In the 1970s most pot stills were yet fired with coal. Today indirect heating with hot steam is widely used. Additionally, a pot still incorporates only one condensation, actually in the case of many Irish whiskeys, the spirit is distilled three times. However, Cognac and most single malt Scotch whiskies are only distilled twice.
The largest pot still ever used was located in the Old Midleton Distillery, County Cork, Ireland. Constructed in 1825, it had a capacity of 31,648 gallons (143,740 L) and is no longer in use. The largest pot stills currently in use are coincidentally located in the neighbouring New Midleton Distillery, County Cork, Ireland, and have a capacity of 75,000 L (16,498 imperial gallons).
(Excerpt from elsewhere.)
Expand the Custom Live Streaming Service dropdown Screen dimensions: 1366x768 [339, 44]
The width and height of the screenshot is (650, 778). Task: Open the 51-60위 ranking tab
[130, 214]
The reason why distillers are still using the pot still is because this device has changed very little over the past hundred years. It’s an old-fashioned device, whose size, shape and cut point impact on the final flavour of the liquor, making it exclusive. The copper material is considered the best one for distillation because contributes to the removal of certain impurities from the alcohol, adding more flavour and character to spirits than any other still.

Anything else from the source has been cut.